* _本文_
神奈川新聞に掲載されました(J2言語力活用講座)


掲載日:2022.05.06

神奈川新聞に掲載されました(J2言語力活用講座)

昨年度末、J2(中学2年生)の言語力活用講座の授業において、神奈川新聞への投書に取り組みました。すると、連日のように本校生徒の投書が掲載され、計11名の投書が掲載されました。

この言語力活用講座は、日本語力の育成に特化した授業です。完成した意見文などをクラスや学年で共有することはあっても外部へ発信する機会がなかなかもてませんでした。
今年度も新聞への投書を一つの方法として、10代の声を世の中へ伝えていきます。

こちらでは、掲載された作品を紹介いたします。

顔見せるのが恥ずかしい(3月23日掲載)
コロナ禍でマスクを使う機会が増えましたが、マスクを着けることが平気な人と、嫌な人がいます。僕の考えは、正直どちらか分かりません。僕は眼鏡をしているので、マスクのせいで眼鏡が曇っていちいちレンズを拭かなくてはならず、そのときは面倒だと思います。一方で、僕は中学校に入ってからずっとマスクをしているので、いざコロナ禍が収束してもマスクなしで生活するのはちょっと恥ずかしい気持ちになります。
自分の感染防止のために、周りに迷惑をかけないようにするためにも、マスクを着けることは必要です。しかし世界中でマスクの消費量が増えることで、環境に問題をもたらすのではないかと少し未来が心配です。
テレビや映画を見ても「何でマスクを着けていないの」と疑問に思ってしまうくらい、マスク生活に慣らされていることを実感しています。コロナ禍は早く終わってほしいけれど、マスクなしの生活を再開するとなると、やはり顔を見られることが少し恥ずかしいかなと思います。

電車で本読む人に親近感(3月24日掲載)
学校での登下校中、周りを見渡すと乗客のほとんどがスマートフォンの画面を見つめている。ごく少数、スマホを使っていない人もいるが、その中でも特に少ないように思えるのが本を読んでいる人だ。電子小説ではなく、紙の本だ。
そういう人たちを見ていると、憧れに似た感情を持つことがある。たくさんいる乗客の中で本を読んでいる人の姿を見つけると、時代に流されないようなかっこよさを感じるのだ。
私も普段はスマホを使用していることがほとんどだが、時折気が向くと本を読むようにしている。もともと読書は好きだし、とにかくかっこいいからだ。さらに時間を有効活用できたような気がして、とても気分が良くなるからだ。
同じ車両で本を読んでいる人を見掛けると、自然と親近感が湧き、仲間を見つけたような気分になれるのも面白いポイントだ。学校の行き帰りという短い乗車時間ではあるが、その時間で本を読んだり、仲間を探したりしてみる。それが最近の私の小さな楽しみである。

「戦争しない」ずっと続けて(3月25日掲載)

* _課題_
本文の「電車で本読む人に親近感」で、筆者が時折本を読むようにしている理由を1〜3文で説明してください。 この資料は本文とは別の出典から取られたものです。

* _参考資料_

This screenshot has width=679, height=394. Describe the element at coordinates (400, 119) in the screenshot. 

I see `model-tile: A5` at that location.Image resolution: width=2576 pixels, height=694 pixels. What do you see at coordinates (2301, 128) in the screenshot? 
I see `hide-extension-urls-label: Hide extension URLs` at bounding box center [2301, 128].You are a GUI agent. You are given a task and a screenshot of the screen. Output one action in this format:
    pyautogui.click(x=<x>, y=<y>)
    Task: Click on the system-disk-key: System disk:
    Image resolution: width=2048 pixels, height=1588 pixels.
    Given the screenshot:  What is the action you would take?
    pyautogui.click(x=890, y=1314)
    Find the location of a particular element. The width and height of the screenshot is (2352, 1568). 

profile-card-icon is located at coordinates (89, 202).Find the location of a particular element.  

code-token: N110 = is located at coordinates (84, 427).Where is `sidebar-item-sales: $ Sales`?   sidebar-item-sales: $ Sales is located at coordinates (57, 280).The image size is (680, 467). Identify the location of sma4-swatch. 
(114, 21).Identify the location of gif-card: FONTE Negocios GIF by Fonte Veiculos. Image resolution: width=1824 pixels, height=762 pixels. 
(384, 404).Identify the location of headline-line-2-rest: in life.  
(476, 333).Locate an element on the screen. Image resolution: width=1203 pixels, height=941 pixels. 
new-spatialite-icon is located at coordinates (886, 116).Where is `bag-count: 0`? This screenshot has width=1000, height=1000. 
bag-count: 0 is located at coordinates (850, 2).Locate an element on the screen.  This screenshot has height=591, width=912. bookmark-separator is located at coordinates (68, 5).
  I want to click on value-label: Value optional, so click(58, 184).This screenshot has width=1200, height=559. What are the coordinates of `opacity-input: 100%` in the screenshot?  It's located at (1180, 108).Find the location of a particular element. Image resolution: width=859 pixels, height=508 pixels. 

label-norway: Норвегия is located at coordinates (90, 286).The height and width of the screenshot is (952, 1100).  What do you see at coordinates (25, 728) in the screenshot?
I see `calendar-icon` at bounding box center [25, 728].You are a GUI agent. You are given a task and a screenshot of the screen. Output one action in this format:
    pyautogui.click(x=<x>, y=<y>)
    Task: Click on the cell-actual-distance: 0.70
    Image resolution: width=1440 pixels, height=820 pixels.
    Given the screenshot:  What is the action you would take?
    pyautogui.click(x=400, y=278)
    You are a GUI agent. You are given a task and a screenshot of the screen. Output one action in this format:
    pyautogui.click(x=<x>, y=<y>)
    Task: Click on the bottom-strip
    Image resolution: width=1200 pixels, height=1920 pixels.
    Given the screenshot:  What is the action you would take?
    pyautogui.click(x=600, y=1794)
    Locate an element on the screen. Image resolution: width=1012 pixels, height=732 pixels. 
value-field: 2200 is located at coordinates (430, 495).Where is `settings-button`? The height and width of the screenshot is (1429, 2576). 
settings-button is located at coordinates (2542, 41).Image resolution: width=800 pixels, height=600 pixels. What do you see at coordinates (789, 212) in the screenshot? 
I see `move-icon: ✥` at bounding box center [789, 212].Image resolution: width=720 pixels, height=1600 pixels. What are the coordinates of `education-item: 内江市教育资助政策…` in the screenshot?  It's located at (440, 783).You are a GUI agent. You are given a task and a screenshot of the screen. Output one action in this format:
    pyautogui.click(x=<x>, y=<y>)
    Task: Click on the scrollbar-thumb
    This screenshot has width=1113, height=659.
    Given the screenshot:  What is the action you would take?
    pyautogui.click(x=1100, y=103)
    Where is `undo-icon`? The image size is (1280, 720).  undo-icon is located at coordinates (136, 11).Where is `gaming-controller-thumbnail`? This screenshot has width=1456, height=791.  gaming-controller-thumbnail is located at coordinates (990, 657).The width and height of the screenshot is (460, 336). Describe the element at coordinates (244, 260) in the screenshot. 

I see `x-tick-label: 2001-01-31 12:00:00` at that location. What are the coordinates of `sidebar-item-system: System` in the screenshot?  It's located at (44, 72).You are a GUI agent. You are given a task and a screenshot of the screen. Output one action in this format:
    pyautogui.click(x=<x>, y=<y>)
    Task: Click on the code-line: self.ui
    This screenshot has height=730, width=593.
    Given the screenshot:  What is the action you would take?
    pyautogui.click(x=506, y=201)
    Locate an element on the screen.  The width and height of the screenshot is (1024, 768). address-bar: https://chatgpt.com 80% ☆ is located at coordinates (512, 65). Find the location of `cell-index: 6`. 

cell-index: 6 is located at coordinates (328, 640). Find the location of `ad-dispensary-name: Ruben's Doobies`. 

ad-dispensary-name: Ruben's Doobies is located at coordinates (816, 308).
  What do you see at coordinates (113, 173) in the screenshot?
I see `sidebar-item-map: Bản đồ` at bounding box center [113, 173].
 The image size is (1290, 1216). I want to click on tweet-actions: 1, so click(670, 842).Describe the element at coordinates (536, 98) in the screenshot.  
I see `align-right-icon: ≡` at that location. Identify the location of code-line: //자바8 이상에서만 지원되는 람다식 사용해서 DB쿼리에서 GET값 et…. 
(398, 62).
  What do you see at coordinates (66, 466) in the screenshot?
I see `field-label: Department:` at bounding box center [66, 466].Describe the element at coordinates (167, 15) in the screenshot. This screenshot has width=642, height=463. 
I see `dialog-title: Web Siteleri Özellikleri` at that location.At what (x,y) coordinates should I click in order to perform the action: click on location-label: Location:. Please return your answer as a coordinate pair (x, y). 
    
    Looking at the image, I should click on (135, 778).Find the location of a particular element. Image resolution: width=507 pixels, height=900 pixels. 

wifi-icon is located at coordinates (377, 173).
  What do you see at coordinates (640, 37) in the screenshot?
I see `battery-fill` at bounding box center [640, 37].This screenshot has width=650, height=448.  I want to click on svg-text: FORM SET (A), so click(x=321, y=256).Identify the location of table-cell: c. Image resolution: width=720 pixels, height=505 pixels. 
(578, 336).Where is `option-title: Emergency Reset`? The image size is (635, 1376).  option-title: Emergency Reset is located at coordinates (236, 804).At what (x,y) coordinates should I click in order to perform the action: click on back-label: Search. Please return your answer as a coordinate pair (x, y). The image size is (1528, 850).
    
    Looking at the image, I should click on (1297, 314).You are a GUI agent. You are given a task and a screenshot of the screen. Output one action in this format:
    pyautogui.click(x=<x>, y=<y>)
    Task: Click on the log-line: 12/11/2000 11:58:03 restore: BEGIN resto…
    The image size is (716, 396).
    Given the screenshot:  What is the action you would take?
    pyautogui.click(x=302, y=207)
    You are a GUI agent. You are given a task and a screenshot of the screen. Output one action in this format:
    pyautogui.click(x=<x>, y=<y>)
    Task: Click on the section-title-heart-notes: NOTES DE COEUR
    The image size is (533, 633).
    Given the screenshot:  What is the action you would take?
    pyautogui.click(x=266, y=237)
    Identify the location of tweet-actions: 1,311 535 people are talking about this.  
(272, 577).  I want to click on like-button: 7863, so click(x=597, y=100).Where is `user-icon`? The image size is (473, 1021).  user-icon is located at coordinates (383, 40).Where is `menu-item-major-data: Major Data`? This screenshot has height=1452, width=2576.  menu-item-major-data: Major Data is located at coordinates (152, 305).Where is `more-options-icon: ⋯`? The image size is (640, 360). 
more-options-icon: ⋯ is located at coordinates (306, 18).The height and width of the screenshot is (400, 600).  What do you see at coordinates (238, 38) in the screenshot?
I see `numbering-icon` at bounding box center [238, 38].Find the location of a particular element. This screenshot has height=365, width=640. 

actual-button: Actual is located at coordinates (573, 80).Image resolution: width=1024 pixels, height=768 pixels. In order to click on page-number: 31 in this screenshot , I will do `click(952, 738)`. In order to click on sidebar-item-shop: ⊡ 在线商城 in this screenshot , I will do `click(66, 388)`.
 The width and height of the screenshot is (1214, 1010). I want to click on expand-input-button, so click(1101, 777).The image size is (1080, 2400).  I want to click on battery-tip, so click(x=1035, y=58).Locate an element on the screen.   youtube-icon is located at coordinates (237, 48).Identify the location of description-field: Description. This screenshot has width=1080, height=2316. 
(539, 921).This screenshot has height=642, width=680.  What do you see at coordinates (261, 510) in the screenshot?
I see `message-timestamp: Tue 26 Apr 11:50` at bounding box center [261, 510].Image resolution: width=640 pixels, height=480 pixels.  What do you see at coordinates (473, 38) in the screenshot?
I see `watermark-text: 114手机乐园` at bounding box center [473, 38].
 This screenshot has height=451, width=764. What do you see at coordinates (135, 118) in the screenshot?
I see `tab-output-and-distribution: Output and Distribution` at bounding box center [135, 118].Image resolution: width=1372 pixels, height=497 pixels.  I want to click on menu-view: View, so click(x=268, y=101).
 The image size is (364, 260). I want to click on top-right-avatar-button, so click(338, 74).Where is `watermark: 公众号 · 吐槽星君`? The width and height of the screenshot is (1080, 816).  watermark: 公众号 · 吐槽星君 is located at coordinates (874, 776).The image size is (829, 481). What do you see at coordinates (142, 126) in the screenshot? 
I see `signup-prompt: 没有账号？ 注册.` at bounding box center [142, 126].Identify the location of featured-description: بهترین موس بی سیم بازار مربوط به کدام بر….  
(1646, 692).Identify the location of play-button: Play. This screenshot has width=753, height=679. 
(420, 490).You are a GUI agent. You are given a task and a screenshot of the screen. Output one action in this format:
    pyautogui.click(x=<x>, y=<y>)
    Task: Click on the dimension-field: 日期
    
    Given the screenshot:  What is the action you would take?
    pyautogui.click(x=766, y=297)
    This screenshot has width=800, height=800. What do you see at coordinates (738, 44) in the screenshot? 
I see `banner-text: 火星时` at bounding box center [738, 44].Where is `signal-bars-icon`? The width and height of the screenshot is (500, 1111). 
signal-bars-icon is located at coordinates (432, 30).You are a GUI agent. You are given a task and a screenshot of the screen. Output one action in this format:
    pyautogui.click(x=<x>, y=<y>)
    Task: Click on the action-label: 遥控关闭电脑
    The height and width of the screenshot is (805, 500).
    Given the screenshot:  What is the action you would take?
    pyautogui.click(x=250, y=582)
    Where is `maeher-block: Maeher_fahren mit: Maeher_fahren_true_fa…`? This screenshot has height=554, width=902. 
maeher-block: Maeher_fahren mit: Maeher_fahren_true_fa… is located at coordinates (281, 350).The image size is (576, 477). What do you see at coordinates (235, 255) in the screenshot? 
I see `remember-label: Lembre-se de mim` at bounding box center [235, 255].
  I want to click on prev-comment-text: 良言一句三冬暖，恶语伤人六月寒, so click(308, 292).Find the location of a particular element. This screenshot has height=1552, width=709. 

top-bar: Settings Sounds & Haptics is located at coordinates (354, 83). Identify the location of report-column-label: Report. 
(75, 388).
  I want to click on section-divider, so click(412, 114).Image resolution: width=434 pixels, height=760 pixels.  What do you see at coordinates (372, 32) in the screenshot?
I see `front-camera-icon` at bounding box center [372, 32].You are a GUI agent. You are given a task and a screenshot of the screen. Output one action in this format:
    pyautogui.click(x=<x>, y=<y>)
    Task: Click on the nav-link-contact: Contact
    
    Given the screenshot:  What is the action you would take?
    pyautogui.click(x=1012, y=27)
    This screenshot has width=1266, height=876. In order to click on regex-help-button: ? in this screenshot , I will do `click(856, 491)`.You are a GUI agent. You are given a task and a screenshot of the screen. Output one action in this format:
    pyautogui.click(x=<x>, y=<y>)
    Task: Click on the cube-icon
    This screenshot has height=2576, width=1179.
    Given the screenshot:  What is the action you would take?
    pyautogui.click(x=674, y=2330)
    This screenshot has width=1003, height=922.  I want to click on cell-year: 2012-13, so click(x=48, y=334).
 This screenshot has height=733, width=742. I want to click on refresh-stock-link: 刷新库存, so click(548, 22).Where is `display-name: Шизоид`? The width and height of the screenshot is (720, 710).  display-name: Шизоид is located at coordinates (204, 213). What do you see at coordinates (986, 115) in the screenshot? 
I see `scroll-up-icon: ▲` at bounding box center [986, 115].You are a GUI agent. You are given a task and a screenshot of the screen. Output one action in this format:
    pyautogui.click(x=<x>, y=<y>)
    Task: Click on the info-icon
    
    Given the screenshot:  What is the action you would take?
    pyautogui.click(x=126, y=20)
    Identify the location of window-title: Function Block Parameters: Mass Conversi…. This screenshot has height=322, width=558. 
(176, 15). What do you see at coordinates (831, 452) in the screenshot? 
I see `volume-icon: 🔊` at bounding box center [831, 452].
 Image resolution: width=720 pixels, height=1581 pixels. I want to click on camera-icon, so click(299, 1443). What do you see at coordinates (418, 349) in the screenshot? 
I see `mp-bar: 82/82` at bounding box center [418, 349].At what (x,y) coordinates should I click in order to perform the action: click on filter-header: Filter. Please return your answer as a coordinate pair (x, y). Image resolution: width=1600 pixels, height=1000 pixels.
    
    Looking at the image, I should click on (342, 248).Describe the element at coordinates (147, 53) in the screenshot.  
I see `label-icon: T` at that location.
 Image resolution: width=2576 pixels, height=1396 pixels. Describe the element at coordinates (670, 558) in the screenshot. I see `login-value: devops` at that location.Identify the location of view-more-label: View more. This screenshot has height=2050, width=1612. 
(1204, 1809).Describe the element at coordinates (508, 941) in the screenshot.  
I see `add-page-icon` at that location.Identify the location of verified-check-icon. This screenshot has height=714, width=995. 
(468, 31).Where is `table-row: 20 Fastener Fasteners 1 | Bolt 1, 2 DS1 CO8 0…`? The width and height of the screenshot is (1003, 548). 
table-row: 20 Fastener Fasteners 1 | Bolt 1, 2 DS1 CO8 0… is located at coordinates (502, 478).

* _解答_
筆者はもともと読書が好きで、本を読むことがとにかくかっこいいと感じているからである。さらに、読書をすると時間を有効活用できたような気がして、とても気分が良くなるからでもある。